──────── Entries supplied
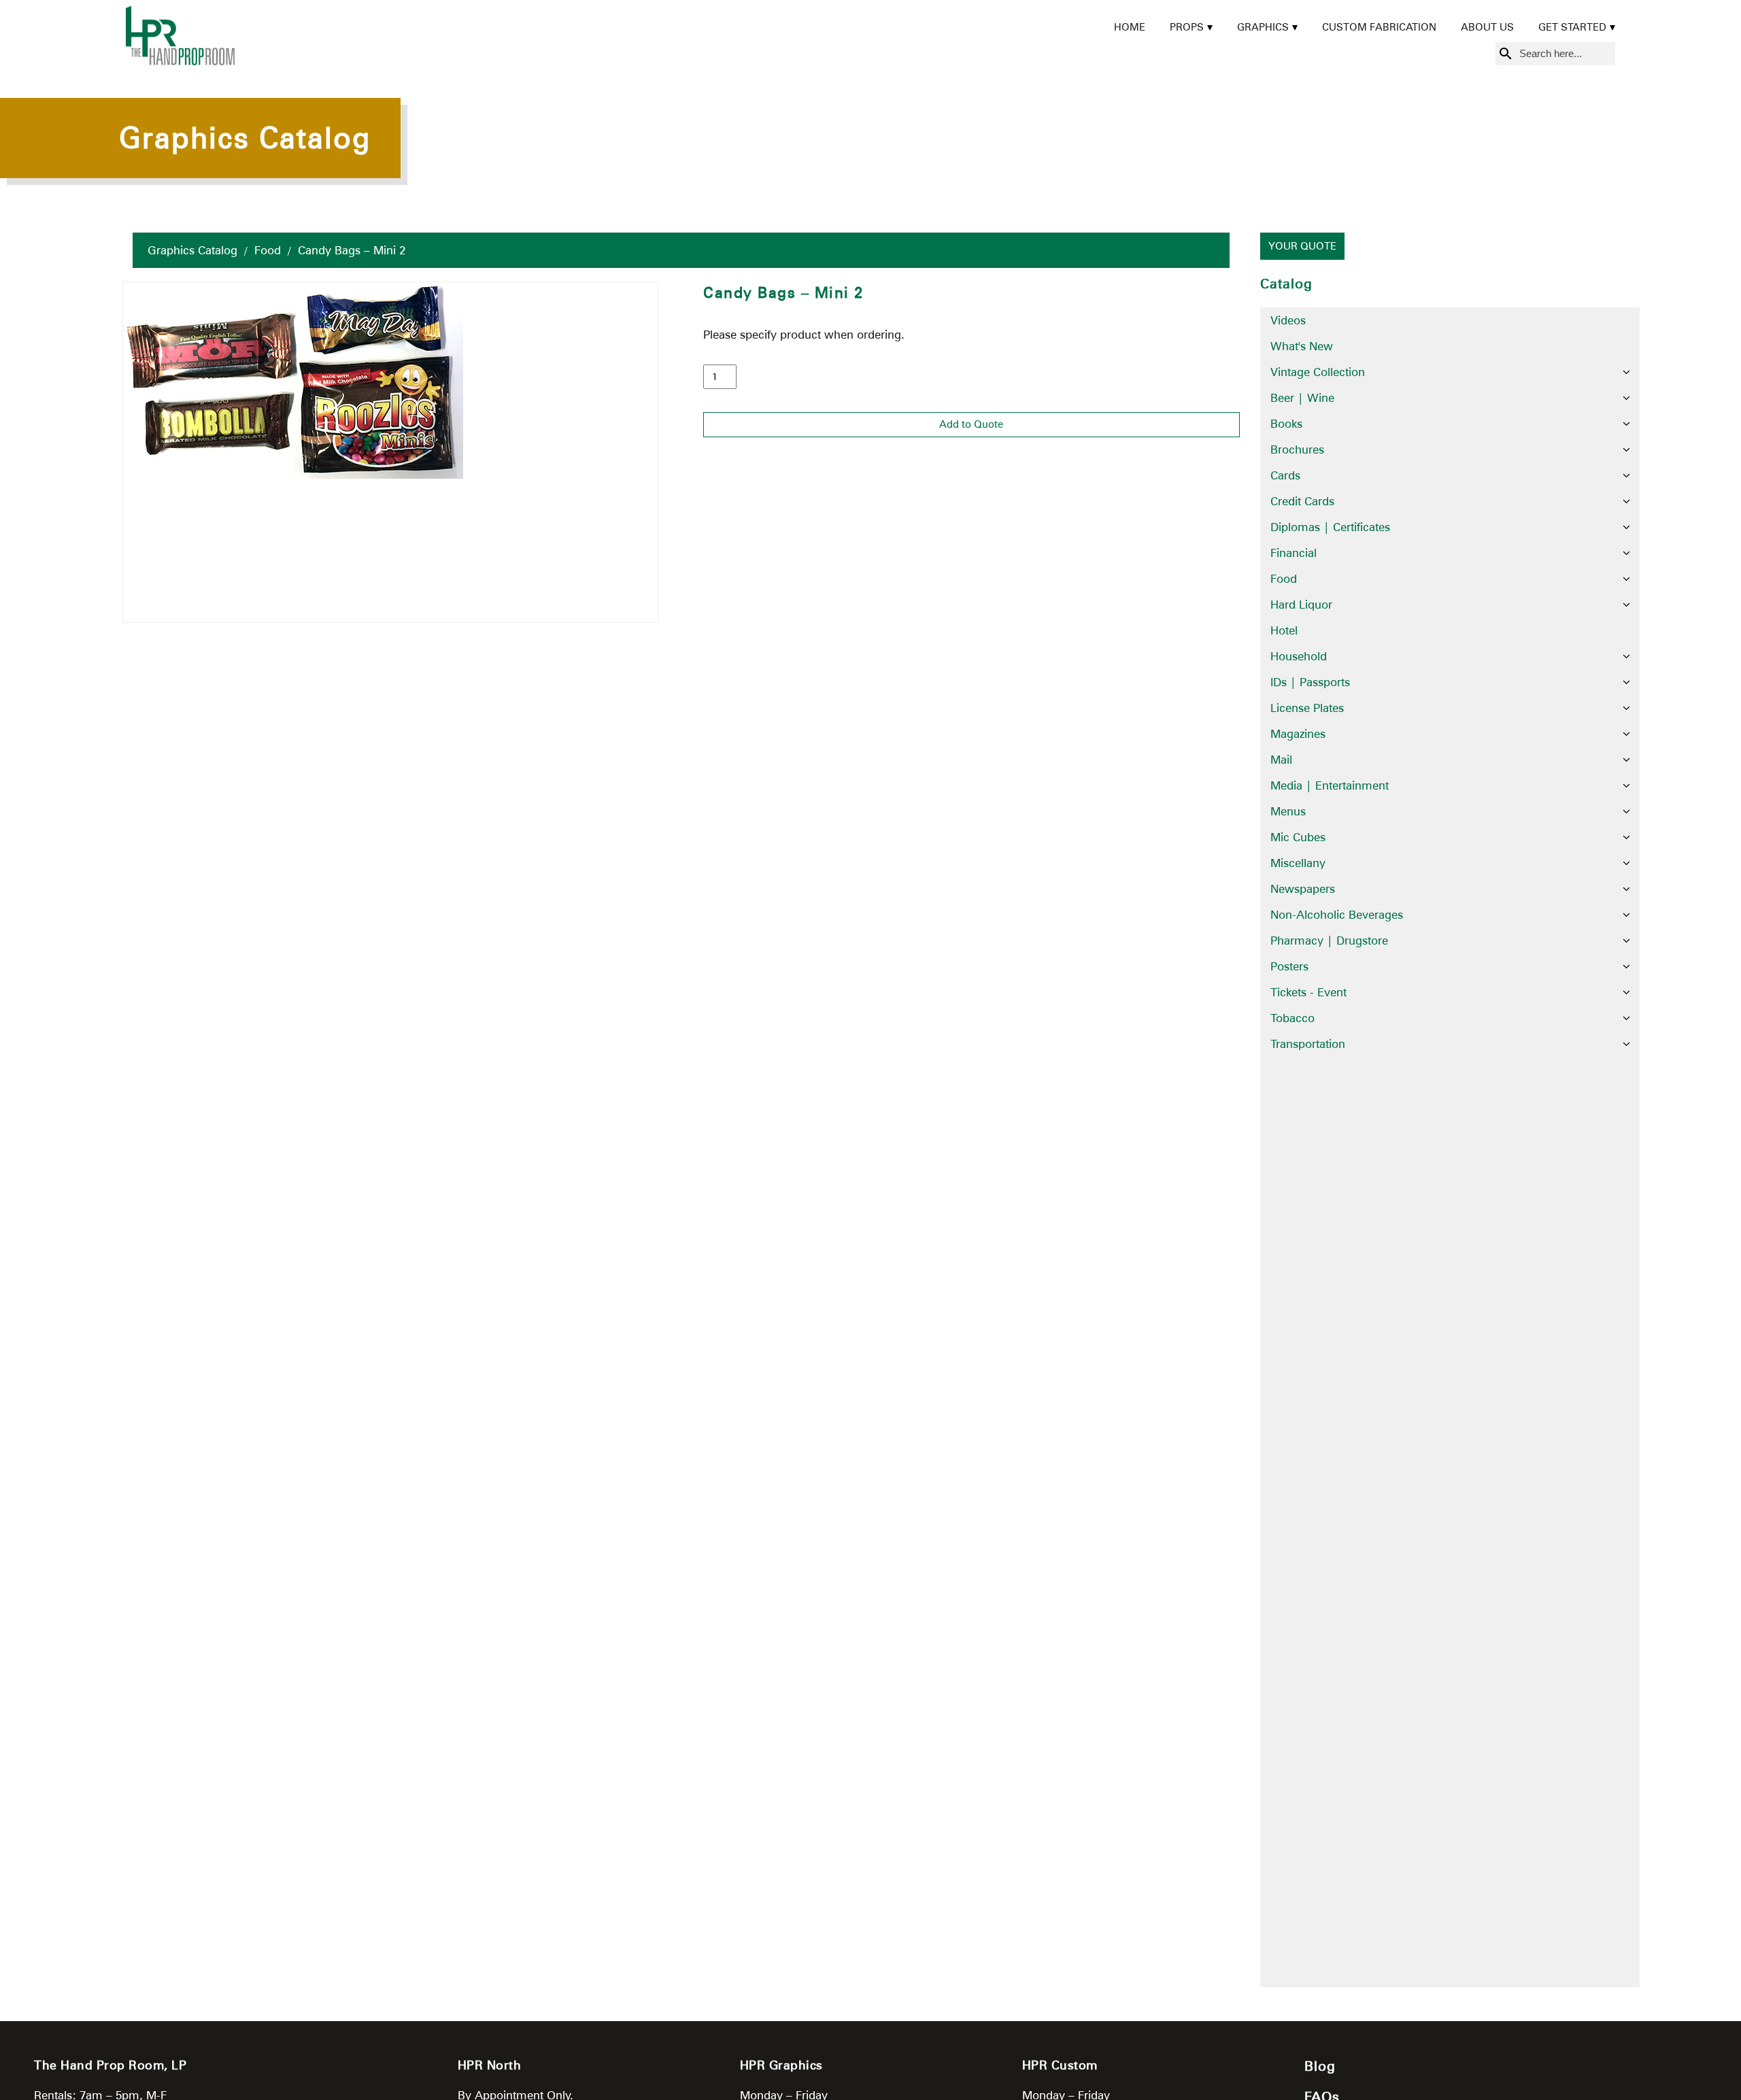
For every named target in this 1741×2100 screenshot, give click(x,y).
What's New (1301, 346)
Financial (1293, 553)
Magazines (1297, 734)
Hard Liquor (1301, 604)
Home (1129, 27)
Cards (1285, 475)
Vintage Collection (1317, 372)
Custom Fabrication (1379, 27)
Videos (1288, 320)
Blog (1320, 2066)
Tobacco (1292, 1018)
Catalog (1286, 283)
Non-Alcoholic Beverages (1336, 914)
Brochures (1297, 449)
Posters (1289, 966)
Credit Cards (1302, 501)
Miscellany (1297, 863)
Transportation (1307, 1044)
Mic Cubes (1297, 837)
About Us (1487, 27)
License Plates (1307, 708)
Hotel (1284, 630)
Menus (1288, 811)
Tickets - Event (1308, 992)
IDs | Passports (1310, 682)
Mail (1281, 759)
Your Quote (1302, 246)
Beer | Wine (1302, 398)
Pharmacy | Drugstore (1329, 940)
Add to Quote (971, 424)
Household (1298, 656)
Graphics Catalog (192, 250)
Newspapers (1302, 889)
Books (1286, 423)
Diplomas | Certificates (1330, 527)
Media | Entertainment (1329, 785)
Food (267, 250)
────────────────
→ Given problem: Go through the records and swap every "Quote" for "Estimate", changing nothing else. Leave the pictures out.

→ Output for this task:
For every named target in this 1741×2100 screenshot, give click(x,y).
What's New (1301, 346)
Financial (1293, 553)
Magazines (1297, 734)
Hard Liquor (1301, 604)
Home (1129, 27)
Cards (1285, 475)
Vintage Collection (1317, 372)
Custom Fabrication (1379, 27)
Videos (1288, 320)
Blog (1320, 2066)
Tobacco (1292, 1018)
Catalog (1286, 283)
Non-Alcoholic Beverages (1336, 914)
Brochures (1297, 449)
Posters (1289, 966)
Credit Cards (1302, 501)
Miscellany (1297, 863)
Transportation (1307, 1044)
Mic Cubes (1297, 837)
About Us (1487, 27)
License Plates (1307, 708)
Hotel (1284, 630)
Menus (1288, 811)
Tickets - Event (1308, 992)
IDs | Passports (1310, 682)
Mail (1281, 759)
Your Estimate (1302, 246)
Beer | Wine (1302, 398)
Pharmacy | Drugstore (1329, 940)
Add to Estimate (971, 424)
Household (1298, 656)
Graphics Catalog (192, 250)
Newspapers (1302, 889)
Books (1286, 423)
Diplomas | Certificates (1330, 527)
Media | Entertainment (1329, 785)
Food (267, 250)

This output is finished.